## What you should do:
Please restate exactly what appears in the records below from the first line to the line where "Toggle underline formatting" is, that line included.
**********
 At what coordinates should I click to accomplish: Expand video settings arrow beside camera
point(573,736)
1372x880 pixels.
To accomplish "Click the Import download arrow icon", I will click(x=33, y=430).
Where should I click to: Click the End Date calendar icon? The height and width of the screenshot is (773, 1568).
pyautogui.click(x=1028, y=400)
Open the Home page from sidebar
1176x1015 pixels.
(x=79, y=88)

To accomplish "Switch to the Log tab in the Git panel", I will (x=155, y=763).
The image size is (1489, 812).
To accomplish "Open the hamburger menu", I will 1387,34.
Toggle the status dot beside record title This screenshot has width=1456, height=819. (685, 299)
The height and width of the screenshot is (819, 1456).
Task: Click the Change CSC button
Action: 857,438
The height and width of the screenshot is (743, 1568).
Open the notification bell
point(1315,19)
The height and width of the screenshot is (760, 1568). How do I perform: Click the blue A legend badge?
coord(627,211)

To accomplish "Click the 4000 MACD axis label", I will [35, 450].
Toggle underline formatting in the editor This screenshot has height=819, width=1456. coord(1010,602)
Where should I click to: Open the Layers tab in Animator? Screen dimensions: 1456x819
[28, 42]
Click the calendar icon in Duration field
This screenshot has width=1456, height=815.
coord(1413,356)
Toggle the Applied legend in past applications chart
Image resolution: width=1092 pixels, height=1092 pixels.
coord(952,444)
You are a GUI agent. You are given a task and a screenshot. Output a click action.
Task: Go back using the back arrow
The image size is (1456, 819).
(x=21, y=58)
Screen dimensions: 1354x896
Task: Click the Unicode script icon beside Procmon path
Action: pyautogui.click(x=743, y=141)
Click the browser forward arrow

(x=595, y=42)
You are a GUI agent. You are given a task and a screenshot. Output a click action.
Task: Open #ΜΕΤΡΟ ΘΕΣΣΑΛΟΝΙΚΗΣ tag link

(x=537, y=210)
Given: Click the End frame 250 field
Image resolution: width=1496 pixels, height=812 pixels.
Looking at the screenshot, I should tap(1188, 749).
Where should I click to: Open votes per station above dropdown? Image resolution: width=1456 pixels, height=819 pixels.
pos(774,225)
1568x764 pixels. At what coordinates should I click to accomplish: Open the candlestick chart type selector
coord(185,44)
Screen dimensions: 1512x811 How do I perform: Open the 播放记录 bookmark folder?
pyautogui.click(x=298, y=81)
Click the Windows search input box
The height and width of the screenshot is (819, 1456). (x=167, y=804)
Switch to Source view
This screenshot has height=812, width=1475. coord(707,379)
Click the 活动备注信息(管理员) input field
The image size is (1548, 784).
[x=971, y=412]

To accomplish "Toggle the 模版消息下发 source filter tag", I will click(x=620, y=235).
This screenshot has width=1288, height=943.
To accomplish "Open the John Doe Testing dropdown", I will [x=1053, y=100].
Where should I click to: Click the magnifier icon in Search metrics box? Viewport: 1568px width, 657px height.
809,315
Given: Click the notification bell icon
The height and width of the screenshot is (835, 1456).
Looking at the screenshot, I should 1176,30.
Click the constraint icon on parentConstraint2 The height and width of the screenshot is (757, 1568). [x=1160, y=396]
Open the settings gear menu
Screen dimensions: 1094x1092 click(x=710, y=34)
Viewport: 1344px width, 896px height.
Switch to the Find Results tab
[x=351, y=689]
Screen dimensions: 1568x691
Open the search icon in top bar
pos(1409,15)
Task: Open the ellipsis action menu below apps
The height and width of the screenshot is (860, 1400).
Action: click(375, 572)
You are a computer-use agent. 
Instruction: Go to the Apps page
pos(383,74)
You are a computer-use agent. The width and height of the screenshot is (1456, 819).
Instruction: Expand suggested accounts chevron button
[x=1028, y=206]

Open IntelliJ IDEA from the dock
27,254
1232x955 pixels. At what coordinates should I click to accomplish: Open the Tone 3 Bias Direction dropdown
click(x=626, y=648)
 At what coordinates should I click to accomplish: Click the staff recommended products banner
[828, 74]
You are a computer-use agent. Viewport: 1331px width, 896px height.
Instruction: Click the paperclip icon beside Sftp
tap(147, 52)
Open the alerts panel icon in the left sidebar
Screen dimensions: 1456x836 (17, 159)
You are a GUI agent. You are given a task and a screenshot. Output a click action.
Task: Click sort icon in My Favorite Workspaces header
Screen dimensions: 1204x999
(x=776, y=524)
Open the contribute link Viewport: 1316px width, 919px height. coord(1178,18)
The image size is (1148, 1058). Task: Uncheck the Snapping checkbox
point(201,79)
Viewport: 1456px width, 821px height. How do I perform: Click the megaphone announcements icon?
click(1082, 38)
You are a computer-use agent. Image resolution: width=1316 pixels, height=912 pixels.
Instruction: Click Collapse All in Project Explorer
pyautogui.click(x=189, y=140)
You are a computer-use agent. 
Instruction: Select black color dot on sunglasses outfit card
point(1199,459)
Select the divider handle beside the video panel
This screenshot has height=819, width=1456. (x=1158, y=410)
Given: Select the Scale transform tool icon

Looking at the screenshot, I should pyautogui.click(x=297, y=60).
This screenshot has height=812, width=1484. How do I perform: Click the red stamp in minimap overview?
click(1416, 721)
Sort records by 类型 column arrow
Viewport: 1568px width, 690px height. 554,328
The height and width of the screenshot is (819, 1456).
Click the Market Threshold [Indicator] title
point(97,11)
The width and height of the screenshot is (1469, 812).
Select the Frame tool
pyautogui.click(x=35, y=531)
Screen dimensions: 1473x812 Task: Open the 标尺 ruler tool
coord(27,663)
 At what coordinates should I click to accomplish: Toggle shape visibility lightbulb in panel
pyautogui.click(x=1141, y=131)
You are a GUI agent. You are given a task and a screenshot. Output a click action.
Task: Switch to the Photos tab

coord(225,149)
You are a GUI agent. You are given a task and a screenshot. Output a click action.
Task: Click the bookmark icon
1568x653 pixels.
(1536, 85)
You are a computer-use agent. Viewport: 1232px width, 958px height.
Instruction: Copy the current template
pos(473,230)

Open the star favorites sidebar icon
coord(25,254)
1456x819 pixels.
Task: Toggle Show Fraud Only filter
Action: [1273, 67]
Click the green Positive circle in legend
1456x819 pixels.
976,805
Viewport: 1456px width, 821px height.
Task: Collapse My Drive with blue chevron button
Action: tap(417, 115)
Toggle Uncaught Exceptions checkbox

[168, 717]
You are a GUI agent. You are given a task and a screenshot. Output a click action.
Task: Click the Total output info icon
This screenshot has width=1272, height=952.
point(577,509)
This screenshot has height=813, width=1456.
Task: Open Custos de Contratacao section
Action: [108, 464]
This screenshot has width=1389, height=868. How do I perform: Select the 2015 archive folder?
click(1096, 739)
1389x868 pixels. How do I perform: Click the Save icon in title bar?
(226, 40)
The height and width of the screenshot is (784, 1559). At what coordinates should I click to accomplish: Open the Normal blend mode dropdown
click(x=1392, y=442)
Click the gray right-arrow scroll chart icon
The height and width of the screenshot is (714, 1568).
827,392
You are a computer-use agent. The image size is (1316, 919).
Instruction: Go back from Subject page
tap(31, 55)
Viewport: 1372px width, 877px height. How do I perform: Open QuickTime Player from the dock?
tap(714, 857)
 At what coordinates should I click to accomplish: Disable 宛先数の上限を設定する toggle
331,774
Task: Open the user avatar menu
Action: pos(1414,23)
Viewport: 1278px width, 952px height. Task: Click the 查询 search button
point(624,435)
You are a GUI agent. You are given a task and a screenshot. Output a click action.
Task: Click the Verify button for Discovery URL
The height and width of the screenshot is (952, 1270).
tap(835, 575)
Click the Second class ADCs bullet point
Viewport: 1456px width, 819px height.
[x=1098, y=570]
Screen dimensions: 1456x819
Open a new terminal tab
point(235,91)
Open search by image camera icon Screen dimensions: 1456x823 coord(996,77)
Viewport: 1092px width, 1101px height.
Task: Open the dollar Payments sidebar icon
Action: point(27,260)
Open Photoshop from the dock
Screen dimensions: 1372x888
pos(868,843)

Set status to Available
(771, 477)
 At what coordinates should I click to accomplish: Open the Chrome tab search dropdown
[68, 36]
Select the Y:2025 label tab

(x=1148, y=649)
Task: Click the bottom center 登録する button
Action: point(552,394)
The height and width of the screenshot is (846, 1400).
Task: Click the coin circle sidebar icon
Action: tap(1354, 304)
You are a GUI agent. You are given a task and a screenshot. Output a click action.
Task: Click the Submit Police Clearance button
**********
## Written solution:
 At what coordinates should I click to accomplish: Expand video settings arrow beside camera
point(573,736)
1372x880 pixels.
To accomplish "Click the Import download arrow icon", I will click(x=33, y=430).
Where should I click to: Click the End Date calendar icon? The height and width of the screenshot is (773, 1568).
pyautogui.click(x=1028, y=400)
Open the Home page from sidebar
1176x1015 pixels.
(x=79, y=88)

To accomplish "Switch to the Log tab in the Git panel", I will (x=155, y=763).
The image size is (1489, 812).
To accomplish "Open the hamburger menu", I will 1387,34.
Toggle the status dot beside record title This screenshot has width=1456, height=819. (685, 299)
The height and width of the screenshot is (819, 1456).
Task: Click the Change CSC button
Action: 857,438
The height and width of the screenshot is (743, 1568).
Open the notification bell
point(1315,19)
The height and width of the screenshot is (760, 1568). How do I perform: Click the blue A legend badge?
coord(627,211)

To accomplish "Click the 4000 MACD axis label", I will [35, 450].
Toggle underline formatting in the editor This screenshot has height=819, width=1456. coord(1010,602)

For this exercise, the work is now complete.